Gleich vorweg: Schön ist anders. Das
Büchlein ist wohl absichtlich
in ein ziemlich Atem beraubendes Layout
gezwängt worden. Allein die Titelseite
schmerzt gehörig. Aber weiter drinnen
zeigen die Texte von wichtigen Teilen der
jüngeren Literatur-Generation in Österreich
großteils Qualität und Originalität.
Die Zugänge zum allseits beliebten Horror-Szenario
Schwarzer Freitag sind denkbar
unterschiedlicher Natur.
Der hochprozentige Charme des Vorarlbergers
Stefan Alfare ist einer der absoluten Höhepunkte,
ein zweiter kommt von Peter Glaser, einem
Autor, der weit mehr (mediale) Beachtung verdienen
würde. Der zweite Teil des Buches nennt
sich Über dem kontrollierten Himmel
und ist wie der Schwarze Freitag
das Endresultat eines Lese-Marathons im Forum
Stadtpark.
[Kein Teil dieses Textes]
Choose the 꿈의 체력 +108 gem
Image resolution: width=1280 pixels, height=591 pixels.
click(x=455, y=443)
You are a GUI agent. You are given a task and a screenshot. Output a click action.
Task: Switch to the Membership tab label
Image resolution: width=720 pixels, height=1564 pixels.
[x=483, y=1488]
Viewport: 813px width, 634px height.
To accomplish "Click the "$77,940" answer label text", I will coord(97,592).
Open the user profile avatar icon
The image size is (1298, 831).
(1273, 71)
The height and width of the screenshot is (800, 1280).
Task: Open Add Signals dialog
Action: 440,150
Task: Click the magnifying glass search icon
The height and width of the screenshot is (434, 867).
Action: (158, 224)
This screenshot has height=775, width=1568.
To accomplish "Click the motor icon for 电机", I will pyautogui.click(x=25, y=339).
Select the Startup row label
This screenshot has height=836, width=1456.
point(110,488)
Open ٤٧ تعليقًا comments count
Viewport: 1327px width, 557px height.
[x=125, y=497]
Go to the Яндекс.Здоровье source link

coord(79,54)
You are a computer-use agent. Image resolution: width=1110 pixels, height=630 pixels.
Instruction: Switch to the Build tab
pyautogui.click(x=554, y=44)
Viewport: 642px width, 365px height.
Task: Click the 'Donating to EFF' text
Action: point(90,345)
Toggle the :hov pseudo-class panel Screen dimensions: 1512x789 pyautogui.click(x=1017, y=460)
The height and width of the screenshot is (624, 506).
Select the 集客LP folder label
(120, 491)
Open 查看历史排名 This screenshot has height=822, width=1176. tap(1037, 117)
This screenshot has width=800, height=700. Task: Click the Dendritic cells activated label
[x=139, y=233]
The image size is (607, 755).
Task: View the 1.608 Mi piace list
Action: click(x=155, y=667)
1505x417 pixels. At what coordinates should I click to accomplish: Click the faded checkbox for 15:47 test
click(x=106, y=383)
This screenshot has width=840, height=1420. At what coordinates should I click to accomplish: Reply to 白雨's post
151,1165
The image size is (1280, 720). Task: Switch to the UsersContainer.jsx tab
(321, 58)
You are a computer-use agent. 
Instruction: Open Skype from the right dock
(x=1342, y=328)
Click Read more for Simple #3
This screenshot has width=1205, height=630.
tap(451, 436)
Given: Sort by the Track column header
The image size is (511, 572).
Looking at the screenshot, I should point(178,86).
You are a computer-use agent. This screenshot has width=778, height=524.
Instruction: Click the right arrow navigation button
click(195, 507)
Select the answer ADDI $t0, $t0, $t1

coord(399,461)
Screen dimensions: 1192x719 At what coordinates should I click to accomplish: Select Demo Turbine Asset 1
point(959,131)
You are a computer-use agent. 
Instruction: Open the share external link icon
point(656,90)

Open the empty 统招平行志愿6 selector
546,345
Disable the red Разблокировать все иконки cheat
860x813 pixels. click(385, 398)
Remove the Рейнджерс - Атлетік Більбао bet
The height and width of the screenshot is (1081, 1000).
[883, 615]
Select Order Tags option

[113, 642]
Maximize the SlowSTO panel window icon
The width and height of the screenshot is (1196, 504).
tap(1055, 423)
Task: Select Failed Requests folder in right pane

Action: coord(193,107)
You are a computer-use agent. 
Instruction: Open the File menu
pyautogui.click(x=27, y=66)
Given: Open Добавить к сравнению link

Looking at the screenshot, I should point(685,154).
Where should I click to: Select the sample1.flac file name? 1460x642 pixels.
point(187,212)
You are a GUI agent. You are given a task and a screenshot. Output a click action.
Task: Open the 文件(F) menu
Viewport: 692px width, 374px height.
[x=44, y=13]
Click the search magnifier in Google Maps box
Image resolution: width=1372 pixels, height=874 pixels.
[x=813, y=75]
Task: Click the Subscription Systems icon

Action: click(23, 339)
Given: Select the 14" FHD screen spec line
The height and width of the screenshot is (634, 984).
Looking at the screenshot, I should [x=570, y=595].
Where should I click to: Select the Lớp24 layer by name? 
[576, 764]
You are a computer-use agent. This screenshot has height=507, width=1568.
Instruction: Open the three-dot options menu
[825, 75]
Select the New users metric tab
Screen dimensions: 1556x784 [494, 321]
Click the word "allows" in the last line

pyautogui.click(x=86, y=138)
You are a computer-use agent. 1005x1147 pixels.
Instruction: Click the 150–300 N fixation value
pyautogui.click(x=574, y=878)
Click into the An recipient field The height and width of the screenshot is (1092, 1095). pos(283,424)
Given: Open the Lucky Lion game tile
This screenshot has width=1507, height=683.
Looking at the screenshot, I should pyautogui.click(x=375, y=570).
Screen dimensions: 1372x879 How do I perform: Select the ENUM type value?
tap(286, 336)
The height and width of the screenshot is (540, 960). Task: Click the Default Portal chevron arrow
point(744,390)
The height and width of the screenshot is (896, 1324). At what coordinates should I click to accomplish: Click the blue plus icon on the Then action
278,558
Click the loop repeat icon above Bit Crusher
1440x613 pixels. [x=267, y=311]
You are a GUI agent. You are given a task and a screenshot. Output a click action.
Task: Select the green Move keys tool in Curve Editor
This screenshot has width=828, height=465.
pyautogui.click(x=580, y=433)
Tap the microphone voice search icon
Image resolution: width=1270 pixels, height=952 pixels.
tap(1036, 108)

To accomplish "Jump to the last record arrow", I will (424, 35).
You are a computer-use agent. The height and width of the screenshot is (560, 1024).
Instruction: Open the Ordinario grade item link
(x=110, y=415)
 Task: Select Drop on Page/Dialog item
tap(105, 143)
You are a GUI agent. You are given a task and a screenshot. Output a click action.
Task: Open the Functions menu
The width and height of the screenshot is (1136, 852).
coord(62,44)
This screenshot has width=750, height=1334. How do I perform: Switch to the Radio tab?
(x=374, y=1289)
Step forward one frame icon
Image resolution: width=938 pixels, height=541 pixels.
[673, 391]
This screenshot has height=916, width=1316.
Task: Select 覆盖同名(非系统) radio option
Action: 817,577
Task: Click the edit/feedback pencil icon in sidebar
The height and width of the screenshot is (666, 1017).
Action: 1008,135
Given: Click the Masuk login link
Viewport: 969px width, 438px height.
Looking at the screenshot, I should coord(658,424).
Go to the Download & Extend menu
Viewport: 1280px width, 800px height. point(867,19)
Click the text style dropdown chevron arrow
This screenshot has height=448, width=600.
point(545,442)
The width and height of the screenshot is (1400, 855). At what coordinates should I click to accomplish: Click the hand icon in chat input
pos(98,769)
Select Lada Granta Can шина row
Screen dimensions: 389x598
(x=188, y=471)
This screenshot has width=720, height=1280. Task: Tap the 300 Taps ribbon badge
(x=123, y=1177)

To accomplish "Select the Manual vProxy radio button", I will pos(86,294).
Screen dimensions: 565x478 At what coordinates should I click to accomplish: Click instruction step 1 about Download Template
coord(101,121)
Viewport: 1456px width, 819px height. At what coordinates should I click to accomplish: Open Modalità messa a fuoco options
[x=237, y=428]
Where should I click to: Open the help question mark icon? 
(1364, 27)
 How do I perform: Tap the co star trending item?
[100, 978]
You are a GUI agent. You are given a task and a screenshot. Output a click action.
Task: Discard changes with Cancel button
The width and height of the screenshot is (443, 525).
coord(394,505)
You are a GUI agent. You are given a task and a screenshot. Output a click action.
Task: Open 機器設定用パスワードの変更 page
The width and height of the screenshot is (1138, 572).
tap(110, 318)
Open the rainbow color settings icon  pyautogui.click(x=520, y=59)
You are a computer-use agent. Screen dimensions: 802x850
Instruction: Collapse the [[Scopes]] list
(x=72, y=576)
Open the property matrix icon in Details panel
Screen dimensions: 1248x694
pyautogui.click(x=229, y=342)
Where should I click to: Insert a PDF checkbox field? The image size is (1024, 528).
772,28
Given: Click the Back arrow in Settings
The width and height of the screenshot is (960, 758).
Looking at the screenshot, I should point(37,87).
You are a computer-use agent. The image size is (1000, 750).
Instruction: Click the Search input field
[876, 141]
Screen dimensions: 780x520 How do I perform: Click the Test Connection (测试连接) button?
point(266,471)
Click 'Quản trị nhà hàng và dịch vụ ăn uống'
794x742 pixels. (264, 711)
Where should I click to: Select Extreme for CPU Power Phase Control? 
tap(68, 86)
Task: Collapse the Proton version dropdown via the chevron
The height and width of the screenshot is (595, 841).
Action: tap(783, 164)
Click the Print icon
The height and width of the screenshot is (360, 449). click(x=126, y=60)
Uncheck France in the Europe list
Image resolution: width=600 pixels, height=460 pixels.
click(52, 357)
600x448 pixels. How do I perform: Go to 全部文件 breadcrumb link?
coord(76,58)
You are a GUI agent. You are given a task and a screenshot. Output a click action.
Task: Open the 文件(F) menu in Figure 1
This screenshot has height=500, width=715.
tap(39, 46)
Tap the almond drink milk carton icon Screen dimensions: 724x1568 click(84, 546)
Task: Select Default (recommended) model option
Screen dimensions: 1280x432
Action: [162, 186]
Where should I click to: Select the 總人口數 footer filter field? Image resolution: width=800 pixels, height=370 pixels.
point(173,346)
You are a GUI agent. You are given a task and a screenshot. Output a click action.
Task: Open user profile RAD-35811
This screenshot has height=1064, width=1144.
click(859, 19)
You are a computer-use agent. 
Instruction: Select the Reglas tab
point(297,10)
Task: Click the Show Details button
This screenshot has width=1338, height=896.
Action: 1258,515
Die Autoren und innen in
alphabetischer Reihenfolge: Stefan Alfare,
Thomas Ballhausen, Christoph W. Bauer, Xaver
Bayer, Günter Eichberger, Petra Ganglbauer,
Peter Glaser, Wilhelm Hengstler, Christof
Huemer, Gerhard Jaschke, Hanno Millesi, Kathrin
Resetarits, Andrea Sailer und Martin G. Wanko.